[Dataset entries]

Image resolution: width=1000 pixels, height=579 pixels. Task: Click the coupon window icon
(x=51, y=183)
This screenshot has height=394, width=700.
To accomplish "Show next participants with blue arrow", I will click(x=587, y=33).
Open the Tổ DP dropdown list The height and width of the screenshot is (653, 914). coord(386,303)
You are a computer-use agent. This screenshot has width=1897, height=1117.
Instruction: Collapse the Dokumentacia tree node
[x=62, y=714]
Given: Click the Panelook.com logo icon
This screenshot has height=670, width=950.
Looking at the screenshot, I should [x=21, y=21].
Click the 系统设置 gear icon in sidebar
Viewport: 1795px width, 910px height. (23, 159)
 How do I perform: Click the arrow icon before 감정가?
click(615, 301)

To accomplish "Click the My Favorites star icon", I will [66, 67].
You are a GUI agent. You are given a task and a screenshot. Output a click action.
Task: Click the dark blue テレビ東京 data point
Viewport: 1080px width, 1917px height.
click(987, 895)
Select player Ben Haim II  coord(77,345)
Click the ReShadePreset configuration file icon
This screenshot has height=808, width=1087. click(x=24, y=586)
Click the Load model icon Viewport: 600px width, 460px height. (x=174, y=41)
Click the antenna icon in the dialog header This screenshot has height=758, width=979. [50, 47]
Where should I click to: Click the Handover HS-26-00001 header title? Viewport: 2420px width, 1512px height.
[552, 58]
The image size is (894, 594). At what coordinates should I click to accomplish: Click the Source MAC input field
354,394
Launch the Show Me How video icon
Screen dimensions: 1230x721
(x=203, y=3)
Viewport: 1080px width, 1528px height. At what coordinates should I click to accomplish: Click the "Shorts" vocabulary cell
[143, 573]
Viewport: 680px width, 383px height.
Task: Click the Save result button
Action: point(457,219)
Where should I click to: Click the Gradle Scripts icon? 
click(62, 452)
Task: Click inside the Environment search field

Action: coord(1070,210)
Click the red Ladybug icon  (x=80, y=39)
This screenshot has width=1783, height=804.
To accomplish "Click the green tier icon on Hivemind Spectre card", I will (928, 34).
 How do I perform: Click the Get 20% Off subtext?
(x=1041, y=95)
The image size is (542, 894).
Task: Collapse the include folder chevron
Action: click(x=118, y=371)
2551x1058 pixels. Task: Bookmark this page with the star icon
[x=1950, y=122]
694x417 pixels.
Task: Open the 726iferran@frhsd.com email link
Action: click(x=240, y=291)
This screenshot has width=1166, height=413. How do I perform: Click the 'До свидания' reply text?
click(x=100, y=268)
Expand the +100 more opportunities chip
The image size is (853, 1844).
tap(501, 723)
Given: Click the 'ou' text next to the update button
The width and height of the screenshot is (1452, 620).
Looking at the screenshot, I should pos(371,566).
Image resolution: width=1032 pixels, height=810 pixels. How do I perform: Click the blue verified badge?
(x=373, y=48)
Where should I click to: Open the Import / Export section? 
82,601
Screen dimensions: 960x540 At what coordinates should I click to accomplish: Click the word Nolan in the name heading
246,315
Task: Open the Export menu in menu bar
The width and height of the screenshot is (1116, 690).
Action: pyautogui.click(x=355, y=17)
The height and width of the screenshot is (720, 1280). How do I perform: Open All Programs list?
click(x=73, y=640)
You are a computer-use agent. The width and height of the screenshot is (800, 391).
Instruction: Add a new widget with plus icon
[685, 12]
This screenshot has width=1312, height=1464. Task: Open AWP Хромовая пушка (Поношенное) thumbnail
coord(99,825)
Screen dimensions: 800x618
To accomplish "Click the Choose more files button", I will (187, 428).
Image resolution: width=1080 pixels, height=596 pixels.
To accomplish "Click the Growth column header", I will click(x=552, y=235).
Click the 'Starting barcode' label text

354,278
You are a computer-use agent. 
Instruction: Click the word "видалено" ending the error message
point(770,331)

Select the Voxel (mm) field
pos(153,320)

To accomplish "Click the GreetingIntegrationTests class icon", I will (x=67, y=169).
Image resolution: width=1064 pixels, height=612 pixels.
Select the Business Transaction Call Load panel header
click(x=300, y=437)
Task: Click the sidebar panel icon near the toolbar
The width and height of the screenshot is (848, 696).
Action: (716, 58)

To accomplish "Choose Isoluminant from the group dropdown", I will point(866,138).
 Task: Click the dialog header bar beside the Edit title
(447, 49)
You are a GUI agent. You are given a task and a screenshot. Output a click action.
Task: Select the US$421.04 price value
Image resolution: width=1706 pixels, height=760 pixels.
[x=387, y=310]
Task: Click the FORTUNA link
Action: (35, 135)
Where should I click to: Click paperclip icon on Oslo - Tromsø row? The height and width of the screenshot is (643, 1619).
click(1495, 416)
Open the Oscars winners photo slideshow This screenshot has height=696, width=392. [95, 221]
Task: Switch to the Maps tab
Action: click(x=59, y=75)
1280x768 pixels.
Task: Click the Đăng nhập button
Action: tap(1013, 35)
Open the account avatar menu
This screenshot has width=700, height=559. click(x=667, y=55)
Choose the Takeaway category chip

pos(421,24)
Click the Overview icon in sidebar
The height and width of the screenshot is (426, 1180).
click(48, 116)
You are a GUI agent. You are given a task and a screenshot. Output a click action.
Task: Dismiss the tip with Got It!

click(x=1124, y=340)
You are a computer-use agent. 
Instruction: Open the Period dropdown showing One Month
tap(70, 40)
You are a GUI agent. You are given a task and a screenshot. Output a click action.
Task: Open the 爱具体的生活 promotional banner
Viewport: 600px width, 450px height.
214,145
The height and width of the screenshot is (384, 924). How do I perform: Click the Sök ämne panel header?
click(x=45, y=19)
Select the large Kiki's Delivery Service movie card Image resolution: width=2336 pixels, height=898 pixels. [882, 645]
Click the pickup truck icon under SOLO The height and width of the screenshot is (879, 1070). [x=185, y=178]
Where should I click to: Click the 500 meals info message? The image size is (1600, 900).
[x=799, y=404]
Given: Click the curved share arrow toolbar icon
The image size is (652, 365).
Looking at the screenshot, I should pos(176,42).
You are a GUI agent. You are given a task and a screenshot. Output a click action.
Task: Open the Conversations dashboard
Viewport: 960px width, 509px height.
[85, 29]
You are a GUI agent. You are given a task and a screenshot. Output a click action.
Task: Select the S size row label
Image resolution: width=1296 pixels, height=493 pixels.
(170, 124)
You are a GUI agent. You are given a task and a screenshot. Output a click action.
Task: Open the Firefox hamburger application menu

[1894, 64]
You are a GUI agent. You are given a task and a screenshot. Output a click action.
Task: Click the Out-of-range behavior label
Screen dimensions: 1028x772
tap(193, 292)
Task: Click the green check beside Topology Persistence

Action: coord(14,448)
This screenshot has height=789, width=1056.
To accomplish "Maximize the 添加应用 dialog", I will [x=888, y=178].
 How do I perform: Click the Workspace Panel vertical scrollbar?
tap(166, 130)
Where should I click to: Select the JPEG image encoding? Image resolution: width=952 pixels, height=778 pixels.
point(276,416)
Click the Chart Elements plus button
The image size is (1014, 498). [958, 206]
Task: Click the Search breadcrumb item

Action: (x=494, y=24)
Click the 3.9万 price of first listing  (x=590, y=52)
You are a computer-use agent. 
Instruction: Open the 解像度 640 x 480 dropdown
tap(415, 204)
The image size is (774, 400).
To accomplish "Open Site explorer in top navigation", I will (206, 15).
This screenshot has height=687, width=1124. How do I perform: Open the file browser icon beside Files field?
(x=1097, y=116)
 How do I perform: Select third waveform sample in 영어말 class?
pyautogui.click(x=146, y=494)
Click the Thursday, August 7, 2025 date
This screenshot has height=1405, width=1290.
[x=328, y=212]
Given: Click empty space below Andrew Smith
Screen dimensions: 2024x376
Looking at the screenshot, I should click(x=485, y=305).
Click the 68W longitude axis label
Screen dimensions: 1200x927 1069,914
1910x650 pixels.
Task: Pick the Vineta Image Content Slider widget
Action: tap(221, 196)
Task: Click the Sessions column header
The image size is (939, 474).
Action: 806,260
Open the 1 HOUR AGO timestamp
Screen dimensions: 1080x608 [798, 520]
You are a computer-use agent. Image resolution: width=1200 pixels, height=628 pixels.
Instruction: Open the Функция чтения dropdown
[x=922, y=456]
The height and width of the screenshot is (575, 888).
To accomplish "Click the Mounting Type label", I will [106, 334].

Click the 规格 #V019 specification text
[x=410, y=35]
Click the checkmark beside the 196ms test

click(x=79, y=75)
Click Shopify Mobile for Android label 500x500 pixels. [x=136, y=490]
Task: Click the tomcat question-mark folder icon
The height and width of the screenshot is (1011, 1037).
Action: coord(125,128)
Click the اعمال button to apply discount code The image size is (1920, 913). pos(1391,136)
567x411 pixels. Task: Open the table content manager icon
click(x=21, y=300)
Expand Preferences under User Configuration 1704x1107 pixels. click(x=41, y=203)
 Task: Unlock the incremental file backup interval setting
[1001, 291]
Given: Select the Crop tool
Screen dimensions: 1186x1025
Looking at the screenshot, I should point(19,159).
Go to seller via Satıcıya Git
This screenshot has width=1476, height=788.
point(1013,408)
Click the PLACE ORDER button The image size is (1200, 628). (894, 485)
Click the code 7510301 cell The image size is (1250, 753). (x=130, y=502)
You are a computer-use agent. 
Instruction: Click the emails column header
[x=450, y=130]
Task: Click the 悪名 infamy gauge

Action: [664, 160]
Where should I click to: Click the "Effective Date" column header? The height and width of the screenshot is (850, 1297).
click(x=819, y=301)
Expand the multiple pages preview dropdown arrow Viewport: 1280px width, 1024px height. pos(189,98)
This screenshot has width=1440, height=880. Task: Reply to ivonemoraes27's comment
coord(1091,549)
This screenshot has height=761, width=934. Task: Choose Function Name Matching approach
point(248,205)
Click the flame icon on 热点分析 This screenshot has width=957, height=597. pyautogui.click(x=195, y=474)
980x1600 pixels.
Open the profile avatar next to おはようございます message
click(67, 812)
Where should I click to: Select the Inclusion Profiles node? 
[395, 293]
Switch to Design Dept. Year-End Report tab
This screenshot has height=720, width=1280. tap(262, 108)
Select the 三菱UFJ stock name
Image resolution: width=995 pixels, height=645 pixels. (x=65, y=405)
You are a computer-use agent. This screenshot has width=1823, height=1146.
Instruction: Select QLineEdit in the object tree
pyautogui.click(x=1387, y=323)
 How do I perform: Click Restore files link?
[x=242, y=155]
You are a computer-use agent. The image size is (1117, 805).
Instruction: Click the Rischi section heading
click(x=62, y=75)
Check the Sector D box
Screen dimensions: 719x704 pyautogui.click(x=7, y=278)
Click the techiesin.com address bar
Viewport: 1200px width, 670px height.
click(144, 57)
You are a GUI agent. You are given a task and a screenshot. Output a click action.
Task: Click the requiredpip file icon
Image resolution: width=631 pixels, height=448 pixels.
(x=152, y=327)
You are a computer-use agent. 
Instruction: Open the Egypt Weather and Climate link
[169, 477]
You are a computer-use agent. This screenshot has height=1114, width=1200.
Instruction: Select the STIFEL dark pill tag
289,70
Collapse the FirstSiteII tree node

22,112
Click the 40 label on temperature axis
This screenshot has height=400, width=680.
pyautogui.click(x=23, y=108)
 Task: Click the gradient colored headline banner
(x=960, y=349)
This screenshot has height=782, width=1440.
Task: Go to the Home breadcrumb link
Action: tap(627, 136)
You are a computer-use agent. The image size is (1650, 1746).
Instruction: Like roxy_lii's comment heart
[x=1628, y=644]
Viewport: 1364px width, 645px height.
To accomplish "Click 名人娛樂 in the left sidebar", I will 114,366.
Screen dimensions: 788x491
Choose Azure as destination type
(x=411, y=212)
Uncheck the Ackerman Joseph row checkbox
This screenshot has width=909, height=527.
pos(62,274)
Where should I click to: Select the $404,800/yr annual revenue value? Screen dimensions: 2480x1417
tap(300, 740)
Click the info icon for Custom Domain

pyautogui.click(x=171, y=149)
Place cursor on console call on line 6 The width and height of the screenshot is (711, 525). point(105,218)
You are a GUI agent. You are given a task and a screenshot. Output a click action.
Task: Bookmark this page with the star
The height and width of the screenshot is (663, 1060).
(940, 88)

*What to work on:* Using the entries above, return each line in which the word "Expand" occurs.

*Exercise output:*
Expand the +100 more opportunities chip
Expand Preferences under User Configuration 1704x1107 pixels. click(x=41, y=203)
Expand the multiple pages preview dropdown arrow Viewport: 1280px width, 1024px height. pos(189,98)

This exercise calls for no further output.